Considered both “irrational” (because its decimal expansion is infinite and nonrepeating) and “transcendental” (because it cannot be produced by a finite series of calculations), pi has inspired celebrations in a similar spirit since 1988, when Shaw hatched the Exploratorium’s first Pi Day. In more recent years, the “holiday” has gone global and in 2009 received official recognition from Congress. Being a bit irrational and transcendental ourselves, we couldn’t resist investigating the backstory of this tradition and, of course, its links to the homophone pie. Answers came from Shaw, a.k.a. the Prince of Pi, now retired; his fellow physicist and Pi Day coconspirator Ron Hipschman; and Melissa Alexander, director of public programs at the Exploratorium.

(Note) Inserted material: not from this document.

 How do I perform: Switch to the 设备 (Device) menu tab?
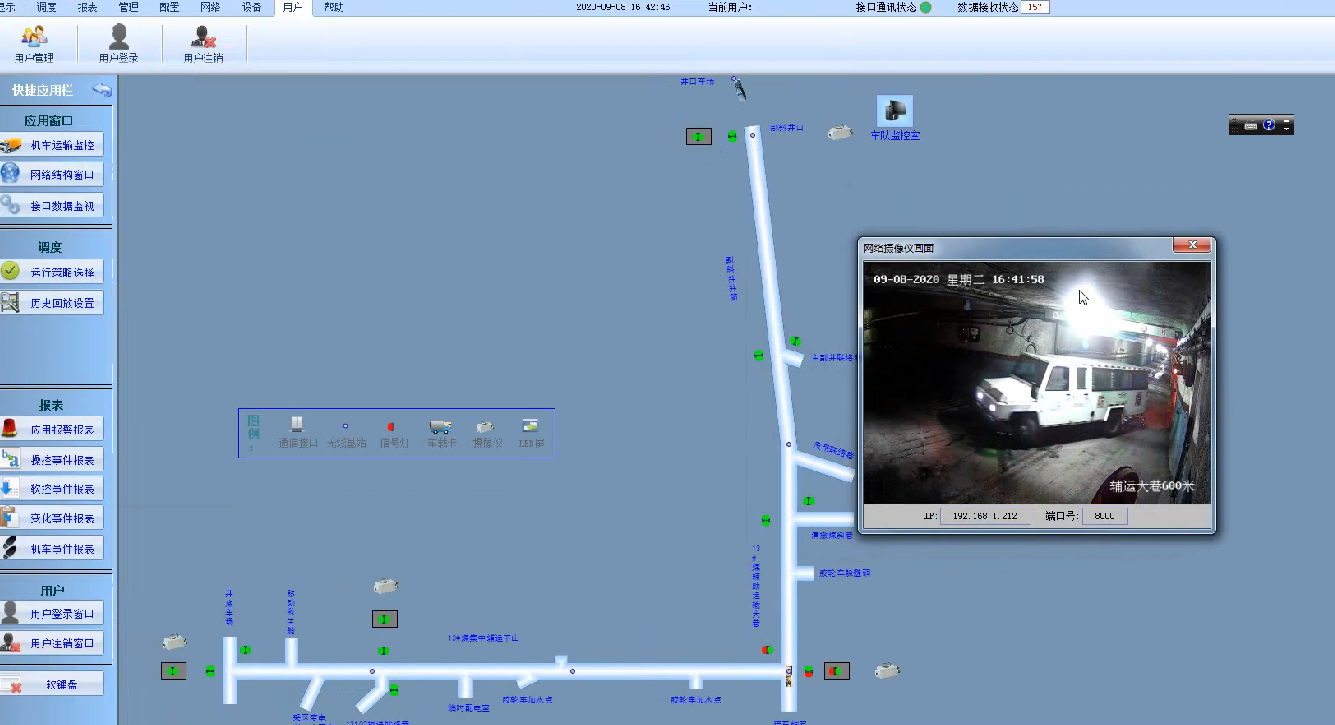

Gourmet Live: How would you define pi for food lovers?

Ron Hipschman: Pi is defined by the ratio of a circle’s circumference to its diameter. In other words, if you stretch a string around a can of soup, the string will stretch across the diameter of the can a little more than 3 times (3.14159…, or pi, times, to be precise).

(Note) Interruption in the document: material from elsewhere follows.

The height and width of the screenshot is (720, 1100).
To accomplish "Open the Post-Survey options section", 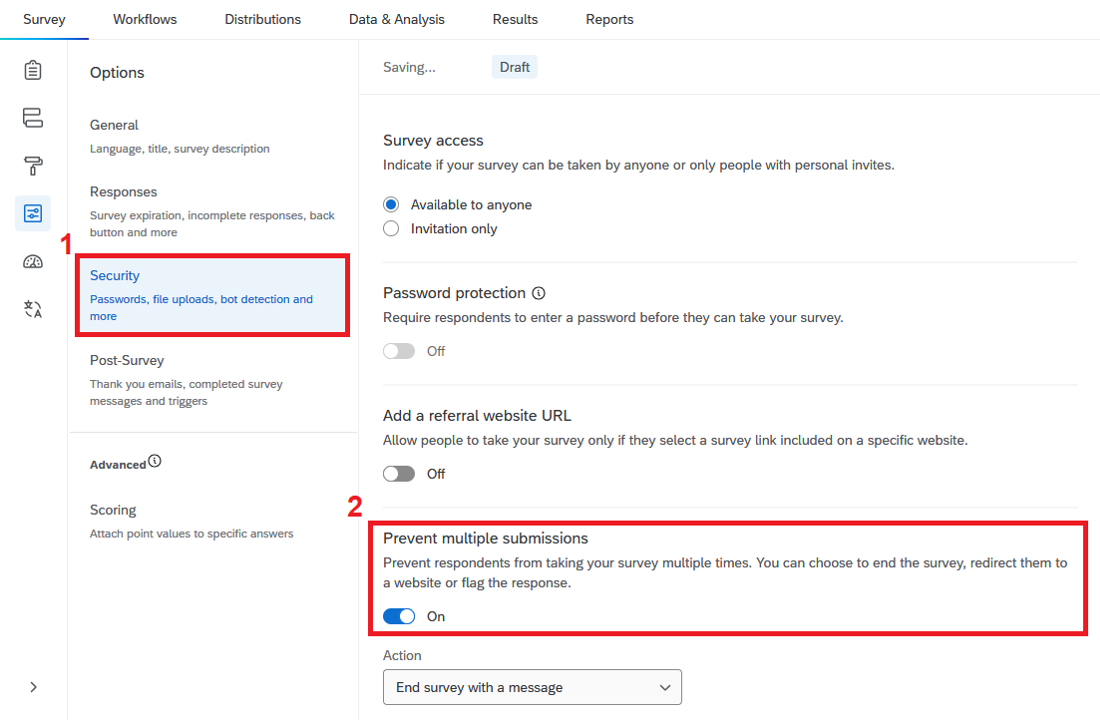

GL: Pi dates back some 4,000 years, yet it was not until 1988 that Pi Day was created. What inspired this?

Larry Shaw: The original impulse came from an evening-long conversation in 1983, with a brilliant musician/mathematician friend, Jim Horton. We thought that the mysterious irrationality of pi should be celebrated by some place, to experience and contemplate this multidimensional mystery. A “shrine” to pi! This became a real project with members of the staff of the Exploratorium after the first all-staff retreat in 1988. The Brass Pi Shrine is the outcome, and we celebrated the first Pi Day on March 14, 1988.

GL:What form does the Pi Shrine take?

Melissa Alexander: The Pi Shrine—a round, small bronze plaque embedded in the floor of the Exploratorium’s mezzanine level—appears rather prosaic at first glance. Most of the time it goes unnoticed by our visitors, who walk right over it.

Nonetheless, it is key to a winsome and rather wonderfully inclusive and absurd ritual that is inherent to our museum community—which includes, by the way, both ourselves and our visitors who help perform it.